Attorney General Alan McCrory Wilson, and Senior Assistant Deputy Attorney General William M. Blitch, Jr., both of Columbia; and Solicitor David Matthew Stumbo, of Greenwood, all for Appellant.

Appellate Defender David Alexander, of Columbia, for Respondent.

WILLIAMS, J.: In this criminal appeal, the State appeals the trial court's suppression of incriminating statements that Leon L. Barksdale made regarding his alcohol consumption prior to a traffic accident. The State argues (1) the record contains no evidence to support the court's ruling that Barksdale was in custody at the time he was questioned regarding his alcohol consumption; (2) the court erred by utilizing an incorrect definition of "custody" as set forth in Miranda v. Arizona and its progeny; and (3) the court improperly relied on the subjective intentions and knowledge of the officer that questioned Barksdale rather than the totality of the circumstances. We reverse and remand. FACTS/PROCEDURAL HISTORY

On the evening of October 21, 2013, at approximately 9:15 P.M., Officer Patrick Craven of the Laurens Police Department responded to a traffic accident involving a sedan and a motorcycle. EMS and other officers were already at the scene of the accident when Officer Craven arrived. After learning that the other officers had not yet determined the sedan driver's identity, Officer Craven began asking individuals at the scene who was driving, and Barksdale answered he was the driver. Officer Craven asked Barksdale for his driver's license, car registration, and proof of insurance, and he allowed Barksdale to return to his car for the requested documentation. After Barksdale left to find the documentation, Officer Craven immediately remarked to another officer "I think he has been drinking," "that boy's been drinking," and "he smells like alcohol." Officer Craven then asked another officer to accompany him while he spoke with Barksdale to confirm he smelled alcohol on Barksdale's person.

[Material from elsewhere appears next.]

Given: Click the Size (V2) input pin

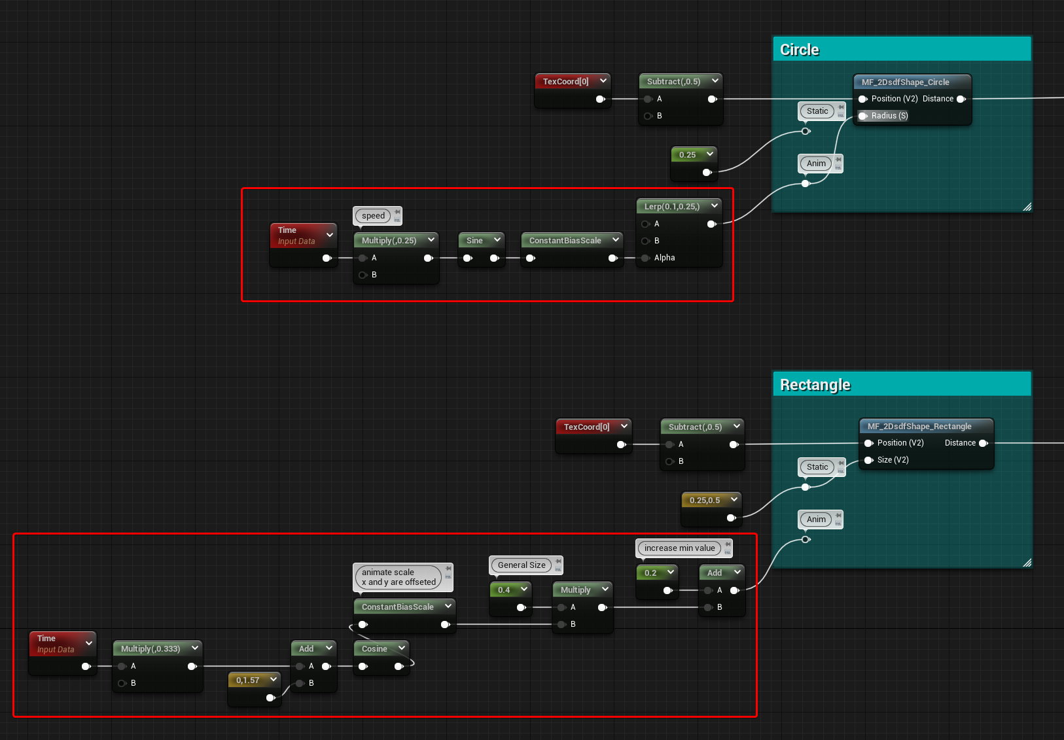Looking at the screenshot, I should coord(869,460).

When Barksdale returned with the requested documentation, Officer Craven asked him, "How much you had to drink tonight? I can smell it on you. I just gotta ask." Barksdale did not answer, and Officer Craven repeated the question multiple times. Barksdale then confessed that he had consumed a forty-ounce beer at home before the accident occurred. Following his confession, EMS requested to speak with Barksdale to evaluate his health.

As EMS spoke with Barksdale, Officer Craven found an open, cold, forty-ounce beer bottle near Barksdale's car, which he suspected belonged to Barksdale. The bottle matched an unopen beer found in the passenger compartment of Barksdale's car. At that point, Officer Craven decided to administer field sobriety tests to Barksdale and asked other officers to not "let [Barksdale] walk off." Officer Craven then moved his patrol vehicle to an adjacent gas station parking lot so the dash camera could better capture footage of the field sobriety tests. After Officer Craven moved his vehicle, the camera showed Barksdale sitting in the passenger seat of his car speaking with EMS. Officer Craven spoke with EMS, and he asked Barksdale to follow him to the front of his car. Officer Craven informed Barksdale he was not under arrest and asked if he would submit to field sobriety tests. Barksdale agreed to take the tests.

During the first ten minutes of the encounter between Officer Craven and Barksdale, Officer Craven's car was parked behind several other cars. Neither Officer Craven nor Barksdale were visible on dash camera footage until Officer Craven moved his car to capture the field sobriety tests.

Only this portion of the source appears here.